● **Text section**:
=-=-=
Responding to COVID-19: insight, support and guidance
The Chancellor faces some tough choices in the run-up to his Spring Statement. Does he borrow more to cushion households from the cost of living crisis, fuelled by the increase in demand as the world recovers from COVID-19, and further exacerbated by the war in Ukraine and sanctions imposed on Russia? Or does he simply allow household budgets to be squeezed? Either way, we can expect further pressure placed on public sector budgets.
One of the impacts of the pandemic has been the revolution in new ways of working. Asset managers have been struggling for years to make the most efficient use of their property estate, and have suddenly seen a transformation in hybrid and home working. Where we go from here will determine whether asset managers can contribute to "building back better and greener," and make savings to protect frontline services. Previous scepticism from managers that staff cannot be trusted to work from home has all but evaporated, with the majority of employees valuing the improvements in work-life balance. This has prompted employers across public and private sectors to carry out a fundamental review of their accommodation.
=-=-=
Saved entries

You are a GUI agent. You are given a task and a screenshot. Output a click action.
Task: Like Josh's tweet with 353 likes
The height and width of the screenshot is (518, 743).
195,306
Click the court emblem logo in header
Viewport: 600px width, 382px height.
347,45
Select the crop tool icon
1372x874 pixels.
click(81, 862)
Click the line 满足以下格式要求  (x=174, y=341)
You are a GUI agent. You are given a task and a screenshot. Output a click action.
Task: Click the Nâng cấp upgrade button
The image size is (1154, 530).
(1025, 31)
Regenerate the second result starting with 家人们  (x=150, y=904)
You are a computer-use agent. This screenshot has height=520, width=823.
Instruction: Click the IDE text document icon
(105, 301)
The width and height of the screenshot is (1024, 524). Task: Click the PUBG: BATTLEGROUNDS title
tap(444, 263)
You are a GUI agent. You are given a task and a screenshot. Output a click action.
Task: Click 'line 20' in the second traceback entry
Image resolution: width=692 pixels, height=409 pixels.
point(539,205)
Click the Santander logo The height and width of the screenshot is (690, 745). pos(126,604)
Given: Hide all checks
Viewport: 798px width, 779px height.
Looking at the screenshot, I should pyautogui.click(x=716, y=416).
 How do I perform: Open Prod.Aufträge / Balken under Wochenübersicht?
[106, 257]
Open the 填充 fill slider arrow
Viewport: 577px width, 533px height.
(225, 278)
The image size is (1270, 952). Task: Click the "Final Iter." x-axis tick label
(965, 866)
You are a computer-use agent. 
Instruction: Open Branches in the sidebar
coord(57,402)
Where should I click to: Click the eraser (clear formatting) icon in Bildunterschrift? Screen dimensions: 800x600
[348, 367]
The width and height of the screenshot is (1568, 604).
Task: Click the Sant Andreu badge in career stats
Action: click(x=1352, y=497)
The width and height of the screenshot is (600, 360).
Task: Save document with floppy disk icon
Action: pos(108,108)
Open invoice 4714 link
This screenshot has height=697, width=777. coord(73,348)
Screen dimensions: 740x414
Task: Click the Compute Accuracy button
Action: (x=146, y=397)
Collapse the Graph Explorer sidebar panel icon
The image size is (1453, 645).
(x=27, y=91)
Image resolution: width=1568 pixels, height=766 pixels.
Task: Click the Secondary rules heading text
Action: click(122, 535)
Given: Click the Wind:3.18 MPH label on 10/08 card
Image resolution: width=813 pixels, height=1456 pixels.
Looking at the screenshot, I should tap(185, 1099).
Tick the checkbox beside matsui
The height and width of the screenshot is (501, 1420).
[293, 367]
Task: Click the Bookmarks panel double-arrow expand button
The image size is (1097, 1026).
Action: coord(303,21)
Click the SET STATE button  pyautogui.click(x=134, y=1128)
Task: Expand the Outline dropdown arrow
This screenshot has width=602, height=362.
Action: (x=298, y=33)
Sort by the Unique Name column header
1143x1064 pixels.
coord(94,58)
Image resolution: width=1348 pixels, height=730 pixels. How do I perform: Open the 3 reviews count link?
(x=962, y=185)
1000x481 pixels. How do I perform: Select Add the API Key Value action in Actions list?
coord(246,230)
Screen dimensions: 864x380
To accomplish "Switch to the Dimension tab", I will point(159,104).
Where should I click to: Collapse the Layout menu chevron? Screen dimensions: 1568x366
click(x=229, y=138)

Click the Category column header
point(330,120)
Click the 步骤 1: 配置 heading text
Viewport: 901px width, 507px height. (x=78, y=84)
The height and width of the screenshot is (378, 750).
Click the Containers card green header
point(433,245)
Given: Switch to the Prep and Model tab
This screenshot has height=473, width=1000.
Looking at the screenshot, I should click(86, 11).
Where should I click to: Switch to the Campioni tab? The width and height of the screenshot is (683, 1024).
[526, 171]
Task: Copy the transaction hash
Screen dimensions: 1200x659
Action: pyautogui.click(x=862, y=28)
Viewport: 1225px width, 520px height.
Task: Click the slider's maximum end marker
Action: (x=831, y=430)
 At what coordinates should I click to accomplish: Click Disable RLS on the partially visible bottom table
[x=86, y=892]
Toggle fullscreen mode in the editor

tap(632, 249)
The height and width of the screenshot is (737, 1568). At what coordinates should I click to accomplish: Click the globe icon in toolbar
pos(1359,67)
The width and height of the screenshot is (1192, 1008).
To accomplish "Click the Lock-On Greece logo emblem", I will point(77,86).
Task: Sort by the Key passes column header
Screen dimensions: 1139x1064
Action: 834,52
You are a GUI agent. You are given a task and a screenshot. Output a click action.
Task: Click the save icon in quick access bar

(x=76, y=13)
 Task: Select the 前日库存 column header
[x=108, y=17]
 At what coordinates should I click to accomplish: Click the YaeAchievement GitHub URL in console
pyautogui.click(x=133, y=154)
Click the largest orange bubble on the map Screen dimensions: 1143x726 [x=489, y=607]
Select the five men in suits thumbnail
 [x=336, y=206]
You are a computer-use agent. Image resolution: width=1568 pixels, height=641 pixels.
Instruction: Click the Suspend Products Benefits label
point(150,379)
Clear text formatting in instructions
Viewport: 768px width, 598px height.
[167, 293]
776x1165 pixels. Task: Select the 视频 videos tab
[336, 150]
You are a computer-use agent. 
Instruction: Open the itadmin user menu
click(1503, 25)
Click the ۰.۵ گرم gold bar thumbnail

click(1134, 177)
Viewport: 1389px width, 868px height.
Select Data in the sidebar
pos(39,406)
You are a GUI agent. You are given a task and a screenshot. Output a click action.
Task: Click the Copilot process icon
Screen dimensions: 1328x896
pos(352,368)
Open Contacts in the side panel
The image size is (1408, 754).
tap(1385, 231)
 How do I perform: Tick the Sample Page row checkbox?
=-=-=
● **To do**: Carry on the text about hybrid working and public sector accommodation, picking up right after its final sentence.

● **Answer section**:
This brings a dilemma for the public sector: should we follow the Cabinet Office's lead, which has tasked the civil service with ensuring their offices can return quickly to full occupancy following the lifting of restrictions in England? Or is this a missed opportunity to consolidate and build upon the new ways of working, and use surplus assets to generate capital and/or revenue income and contribute to the regeneration of town centres and building more homes?
The rationale of central government, and any local authorities wishing to emulate their approach, is the understandable concern that a dramatic lessening in office workers from our town centres will permanently damage their economies as shops, restaurants and coffee shops see an ongoing reduction in footfall and turnover. The simple solution would be to instruct everyone to return to the office.
There may be a broader benefit to the economy from hybrid working, however. The drop in economic productivity since the 2008 financial crisis is well documented, and the UK has failed to keep up with its major G7 competitors. Traditionally, productivity increases are crucial for economic growth, and shape the living standards of workers. While the reality is more complex and wage growth has stopped tracking productivity growth, an ongoing downturn in productivity forces us to confront important questions about how our economy operates and where a rise in living standards will come from. The government's solution is to invest modest funds into research and development, which are significantly below our competitors, and set up freeports, which critics have argued are mere tax havens that will move jobs from one part of the country to the other.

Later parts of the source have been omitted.